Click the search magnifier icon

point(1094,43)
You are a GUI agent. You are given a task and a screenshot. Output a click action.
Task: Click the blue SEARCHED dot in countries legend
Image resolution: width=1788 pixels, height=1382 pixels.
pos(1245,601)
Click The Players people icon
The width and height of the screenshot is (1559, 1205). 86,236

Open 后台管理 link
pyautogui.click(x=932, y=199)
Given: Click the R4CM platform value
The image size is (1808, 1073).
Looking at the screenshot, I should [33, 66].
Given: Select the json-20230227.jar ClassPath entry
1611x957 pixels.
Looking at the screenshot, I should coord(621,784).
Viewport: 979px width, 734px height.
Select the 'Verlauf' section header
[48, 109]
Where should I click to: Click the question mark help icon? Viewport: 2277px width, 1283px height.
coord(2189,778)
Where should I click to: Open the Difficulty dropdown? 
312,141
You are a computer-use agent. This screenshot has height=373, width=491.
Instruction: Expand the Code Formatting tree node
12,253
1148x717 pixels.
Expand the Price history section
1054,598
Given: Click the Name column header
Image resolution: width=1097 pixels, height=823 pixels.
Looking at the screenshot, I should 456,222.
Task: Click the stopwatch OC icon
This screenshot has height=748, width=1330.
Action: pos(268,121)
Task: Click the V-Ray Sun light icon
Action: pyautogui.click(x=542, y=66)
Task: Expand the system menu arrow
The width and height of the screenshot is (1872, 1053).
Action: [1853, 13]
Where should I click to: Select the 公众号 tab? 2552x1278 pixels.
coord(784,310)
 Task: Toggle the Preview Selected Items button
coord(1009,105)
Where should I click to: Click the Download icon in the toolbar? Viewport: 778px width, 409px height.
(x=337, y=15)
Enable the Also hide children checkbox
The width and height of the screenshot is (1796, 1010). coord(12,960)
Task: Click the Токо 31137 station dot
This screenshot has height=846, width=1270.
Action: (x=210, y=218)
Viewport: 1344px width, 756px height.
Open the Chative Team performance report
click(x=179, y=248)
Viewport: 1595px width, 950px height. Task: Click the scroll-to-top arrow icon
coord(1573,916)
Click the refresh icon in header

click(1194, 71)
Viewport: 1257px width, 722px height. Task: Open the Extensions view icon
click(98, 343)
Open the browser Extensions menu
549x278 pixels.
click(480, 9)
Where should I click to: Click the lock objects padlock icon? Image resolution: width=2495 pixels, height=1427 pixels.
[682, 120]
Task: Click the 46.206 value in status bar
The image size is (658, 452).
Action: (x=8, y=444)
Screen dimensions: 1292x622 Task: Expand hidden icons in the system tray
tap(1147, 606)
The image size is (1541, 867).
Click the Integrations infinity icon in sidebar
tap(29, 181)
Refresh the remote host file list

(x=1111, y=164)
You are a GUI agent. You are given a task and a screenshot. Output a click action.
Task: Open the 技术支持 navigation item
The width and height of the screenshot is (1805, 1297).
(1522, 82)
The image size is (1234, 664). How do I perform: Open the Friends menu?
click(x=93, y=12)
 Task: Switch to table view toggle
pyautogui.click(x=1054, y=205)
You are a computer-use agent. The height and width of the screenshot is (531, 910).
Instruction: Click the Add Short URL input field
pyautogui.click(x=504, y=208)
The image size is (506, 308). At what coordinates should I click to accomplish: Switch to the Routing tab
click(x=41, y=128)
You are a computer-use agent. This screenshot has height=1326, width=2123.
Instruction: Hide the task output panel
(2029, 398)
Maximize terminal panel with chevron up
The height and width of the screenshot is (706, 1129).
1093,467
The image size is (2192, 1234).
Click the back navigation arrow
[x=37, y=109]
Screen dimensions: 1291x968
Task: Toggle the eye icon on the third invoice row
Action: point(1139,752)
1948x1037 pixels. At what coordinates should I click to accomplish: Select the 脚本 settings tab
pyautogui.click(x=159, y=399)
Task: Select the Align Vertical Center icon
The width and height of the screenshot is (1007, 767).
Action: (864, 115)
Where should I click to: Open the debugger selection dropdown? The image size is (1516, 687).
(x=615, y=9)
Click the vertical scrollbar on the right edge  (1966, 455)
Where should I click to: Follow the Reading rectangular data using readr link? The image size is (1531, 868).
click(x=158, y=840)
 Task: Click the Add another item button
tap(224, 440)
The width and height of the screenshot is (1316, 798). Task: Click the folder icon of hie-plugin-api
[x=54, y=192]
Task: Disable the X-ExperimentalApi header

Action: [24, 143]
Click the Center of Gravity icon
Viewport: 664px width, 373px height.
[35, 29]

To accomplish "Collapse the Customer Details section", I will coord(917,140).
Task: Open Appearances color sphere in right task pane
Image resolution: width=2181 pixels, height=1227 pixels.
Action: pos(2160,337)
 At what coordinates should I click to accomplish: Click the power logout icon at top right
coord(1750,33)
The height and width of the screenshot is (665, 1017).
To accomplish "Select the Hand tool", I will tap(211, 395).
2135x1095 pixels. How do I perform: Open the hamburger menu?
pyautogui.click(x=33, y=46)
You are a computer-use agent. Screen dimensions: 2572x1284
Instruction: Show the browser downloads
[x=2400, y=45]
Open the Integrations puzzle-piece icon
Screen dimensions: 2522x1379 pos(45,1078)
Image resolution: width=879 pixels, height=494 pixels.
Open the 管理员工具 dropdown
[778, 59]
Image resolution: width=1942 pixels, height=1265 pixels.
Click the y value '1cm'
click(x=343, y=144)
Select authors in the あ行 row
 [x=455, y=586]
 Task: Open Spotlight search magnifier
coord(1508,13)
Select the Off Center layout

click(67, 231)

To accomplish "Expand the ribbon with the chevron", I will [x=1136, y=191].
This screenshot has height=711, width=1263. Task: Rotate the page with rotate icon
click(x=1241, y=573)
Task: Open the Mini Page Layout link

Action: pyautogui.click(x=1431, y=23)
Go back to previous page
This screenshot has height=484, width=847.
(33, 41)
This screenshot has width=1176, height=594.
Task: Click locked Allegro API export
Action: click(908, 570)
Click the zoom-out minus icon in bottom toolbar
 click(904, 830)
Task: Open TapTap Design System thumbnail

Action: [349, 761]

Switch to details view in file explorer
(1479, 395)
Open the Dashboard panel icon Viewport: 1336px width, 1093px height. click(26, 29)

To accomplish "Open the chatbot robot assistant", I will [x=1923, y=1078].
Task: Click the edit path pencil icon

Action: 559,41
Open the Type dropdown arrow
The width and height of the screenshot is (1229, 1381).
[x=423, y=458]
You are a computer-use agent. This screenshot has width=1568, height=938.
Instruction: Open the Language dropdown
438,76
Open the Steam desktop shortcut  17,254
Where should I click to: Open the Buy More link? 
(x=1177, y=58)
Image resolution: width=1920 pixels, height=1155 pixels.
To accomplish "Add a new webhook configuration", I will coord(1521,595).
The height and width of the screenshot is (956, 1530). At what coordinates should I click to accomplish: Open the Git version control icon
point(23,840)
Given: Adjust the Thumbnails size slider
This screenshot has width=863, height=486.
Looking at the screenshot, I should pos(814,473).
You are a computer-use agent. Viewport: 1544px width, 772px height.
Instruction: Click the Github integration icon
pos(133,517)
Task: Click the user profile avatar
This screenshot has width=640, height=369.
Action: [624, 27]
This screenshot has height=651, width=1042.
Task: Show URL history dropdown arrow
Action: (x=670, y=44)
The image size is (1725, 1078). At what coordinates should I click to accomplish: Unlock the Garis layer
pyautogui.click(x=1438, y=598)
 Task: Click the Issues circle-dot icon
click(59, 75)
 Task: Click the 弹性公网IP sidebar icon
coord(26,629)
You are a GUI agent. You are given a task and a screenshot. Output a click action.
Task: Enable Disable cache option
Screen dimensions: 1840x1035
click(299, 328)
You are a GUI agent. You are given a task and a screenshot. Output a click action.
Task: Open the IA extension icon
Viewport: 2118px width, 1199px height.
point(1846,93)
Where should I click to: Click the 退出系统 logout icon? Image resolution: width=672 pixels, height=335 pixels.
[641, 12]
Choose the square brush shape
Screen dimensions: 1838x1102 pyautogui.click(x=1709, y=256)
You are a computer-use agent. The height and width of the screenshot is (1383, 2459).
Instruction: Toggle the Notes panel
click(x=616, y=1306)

========

• _What you will do_
Once you reach the line with "Given: Adjust the Thumbnails size slider" in the data above, copy it and every line after it exactly, up to and including the line with "Task: Click the user profile avatar".

• _Answer space_
Given: Adjust the Thumbnails size slider
This screenshot has width=863, height=486.
Looking at the screenshot, I should pos(814,473).
You are a computer-use agent. Viewport: 1544px width, 772px height.
Instruction: Click the Github integration icon
pos(133,517)
Task: Click the user profile avatar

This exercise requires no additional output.